Aliás, as semelhanças entre o músico e o escritor de boteco não param por aí. A luta pelo reconhecimento também é semelhante. O músico pode até se tornar semi-profissional gravando em estúdio, lançando um ou outro álbum, mas ele acaba não conseguindo largar a sua profissão rentável para viver da arte. E isso não quer dizer que ele seja menos bom do que os profissionais (conheço muitos músicos de boteco que tem muito mais talento do que vários sucessos nacionais). O mesmo acontece com o escritor.

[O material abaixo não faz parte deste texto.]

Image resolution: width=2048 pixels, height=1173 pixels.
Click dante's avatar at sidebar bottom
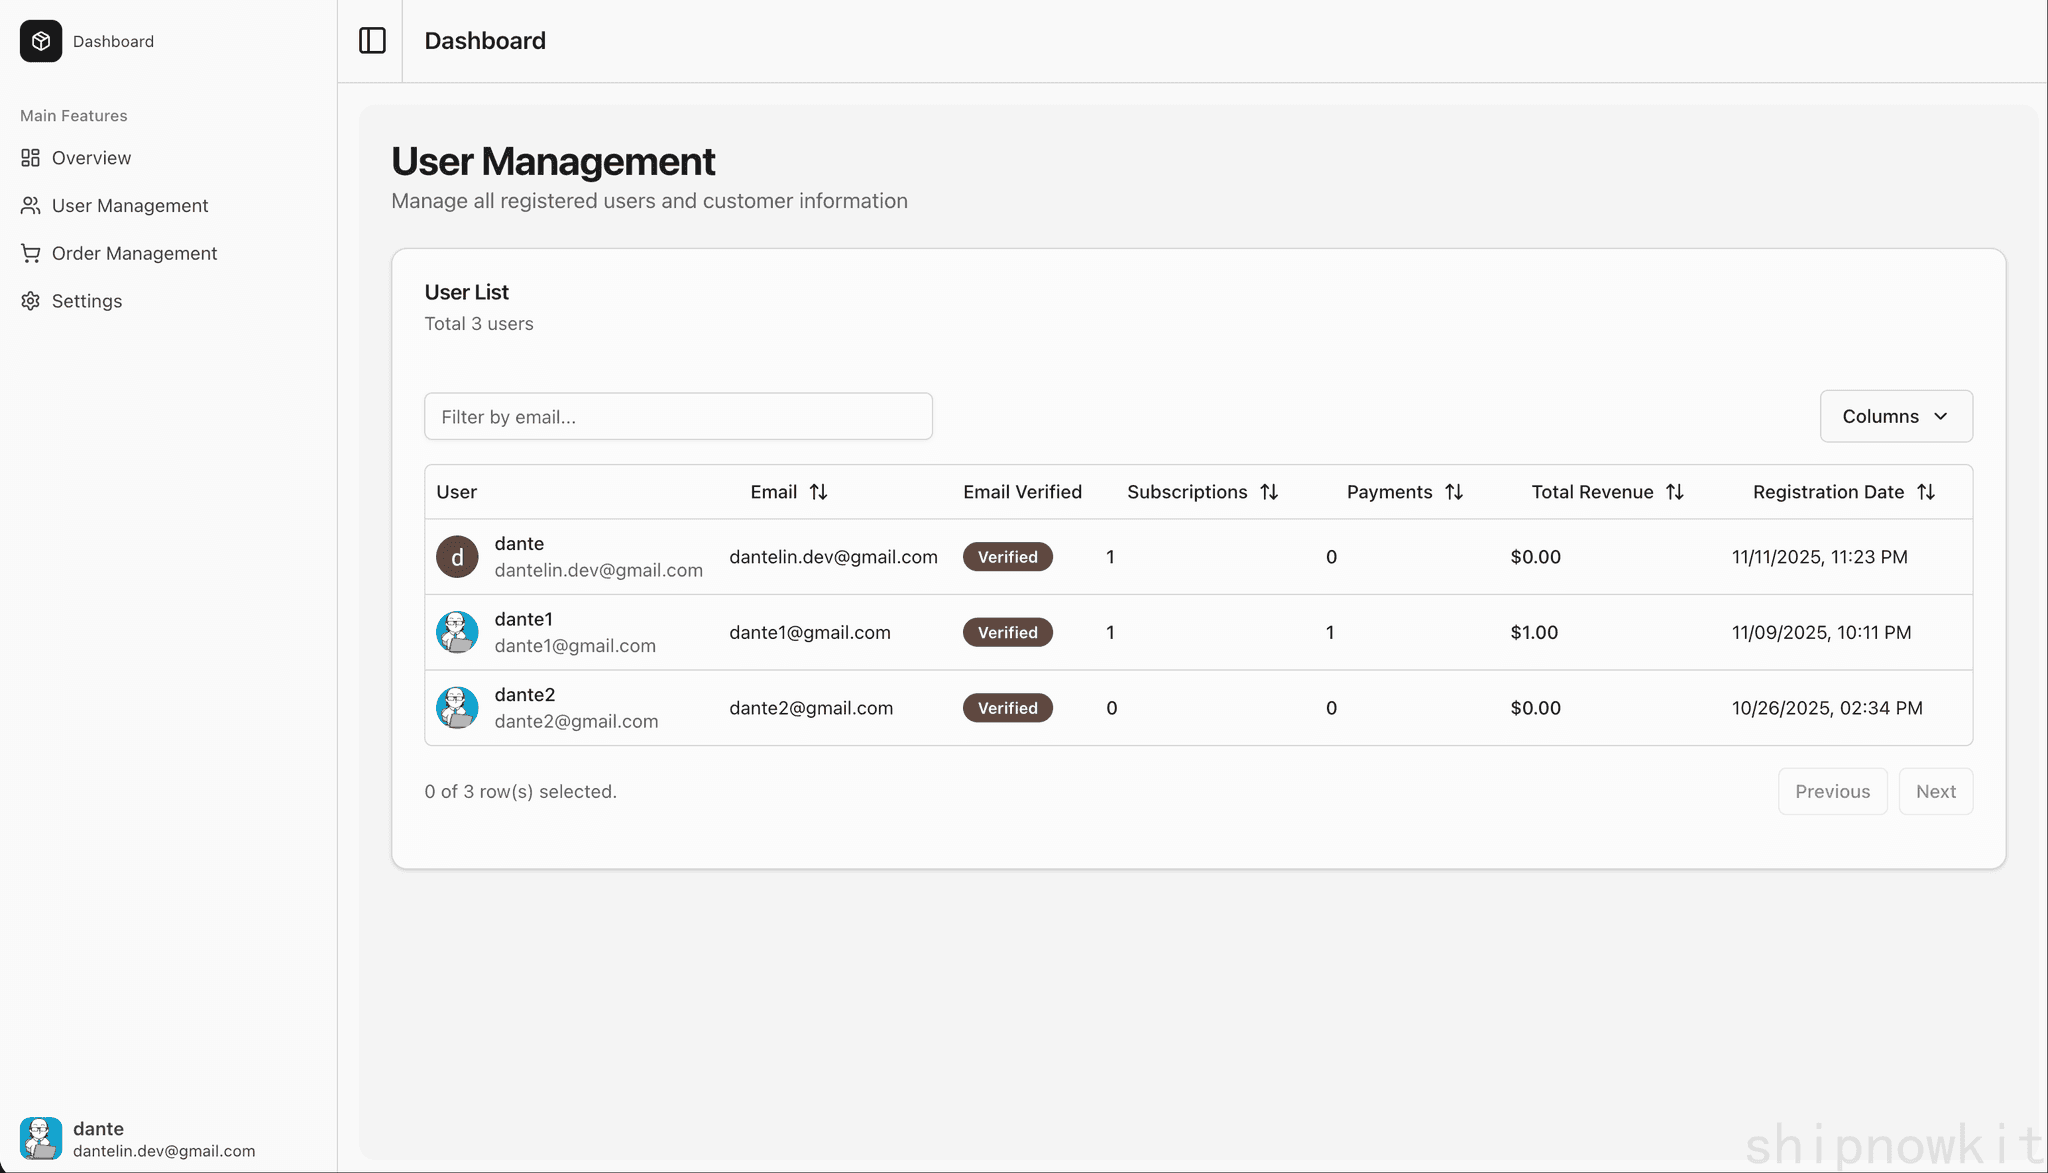[x=41, y=1138]
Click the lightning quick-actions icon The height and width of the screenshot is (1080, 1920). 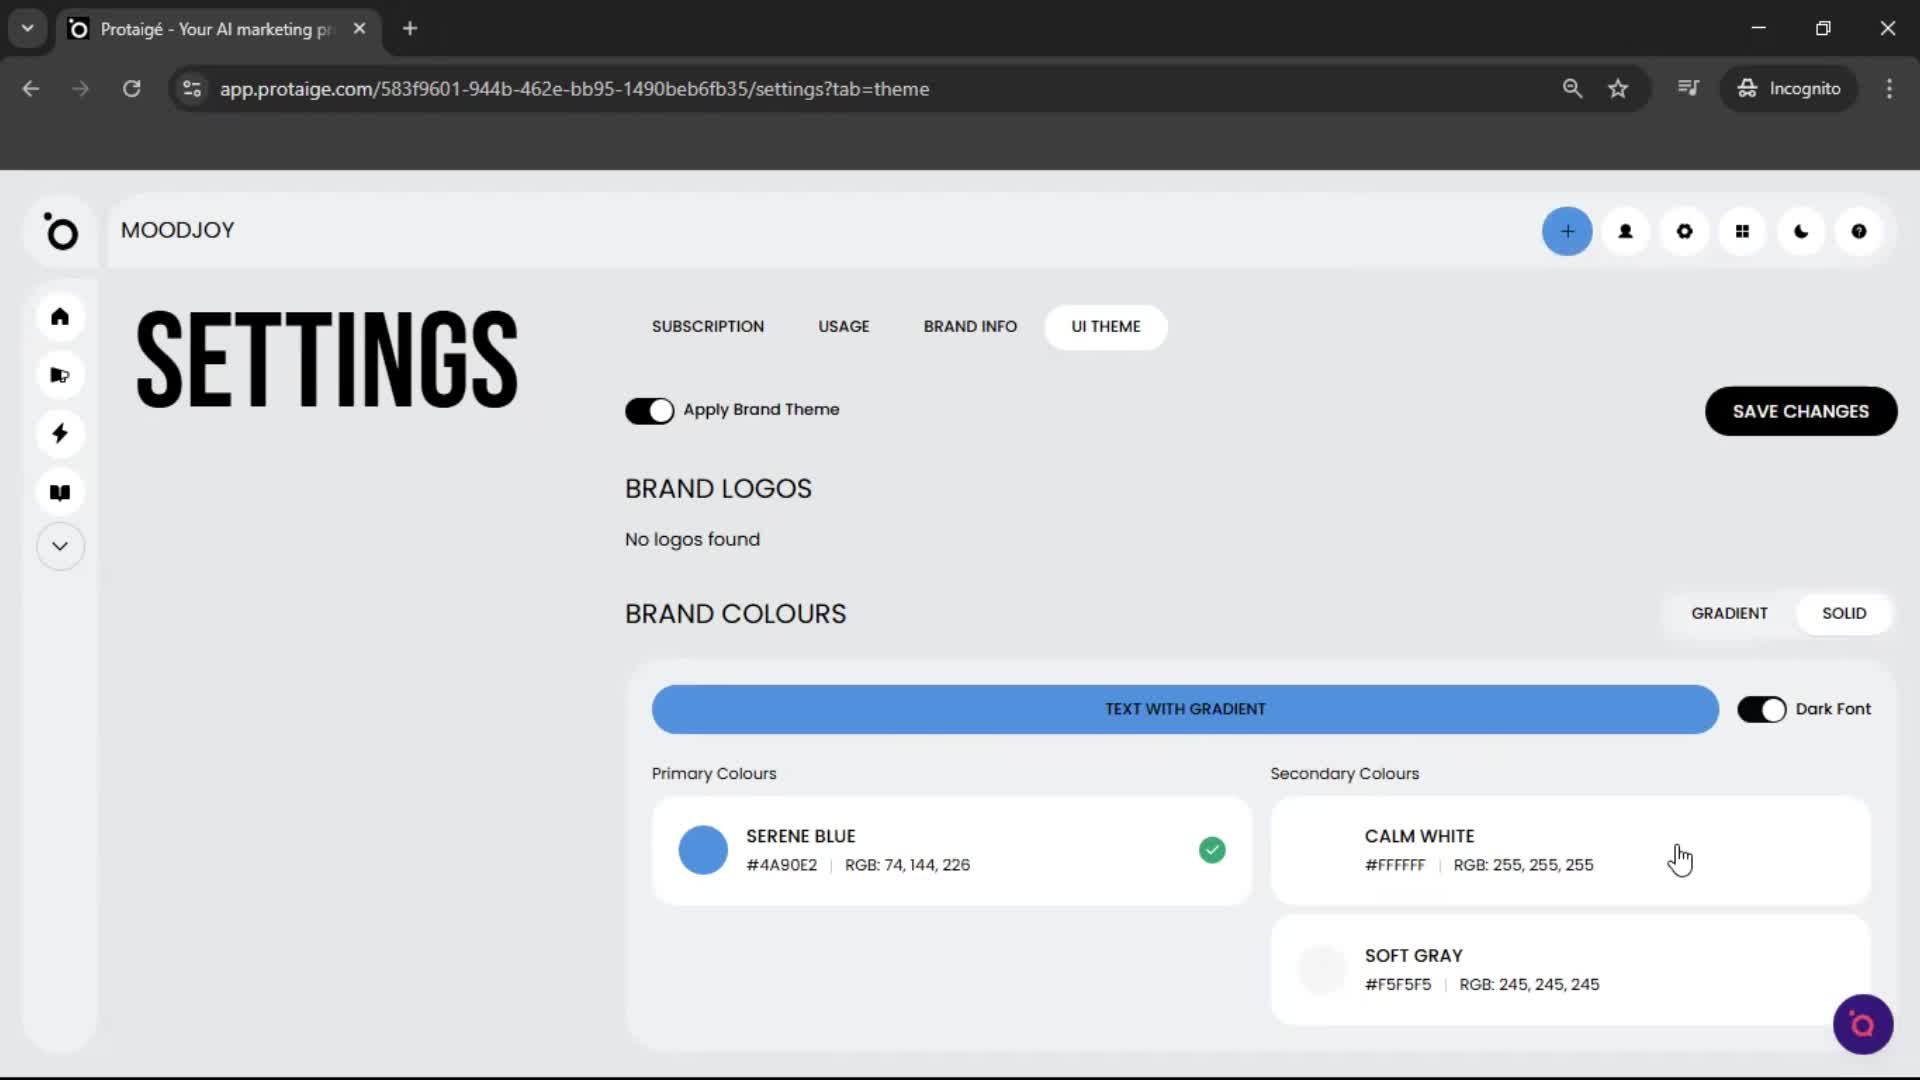pos(60,433)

Tive relativa facilidade para encontrar editoras para publicar meus dois livros acadêmicos, justamente porque sou pesquisador e professor da área – e tenho muito orgulho deles. Porém, há alguns meses conclui meu primeiro romance – um legítimo romance de boteco, uma espécie de tributo a Bukowski, Thompson, Henry Miller e Pedro Juan Gutierrez. No entanto, ao entrar em contato com duas grandes editoras brasileiras, elas sequer toparam olhar o material. Mas não desisto. Confio no meu taco. Sei que o que escrevi é muito melhor do que a maioria dos livros sem cor de figurões que publicam por causa do nome e sobrenome. Não vou parar de escrever por isso. Vou continuar sendo um escritor de boteco para a sorte, ou desespero, da minha mãe, do Marcos e do Sérgio (que, aliás, é o único para quem enviei os originais do meu primoroso romance). Enquanto houver leitores e botecos, seguirei escrevendo e sonhando.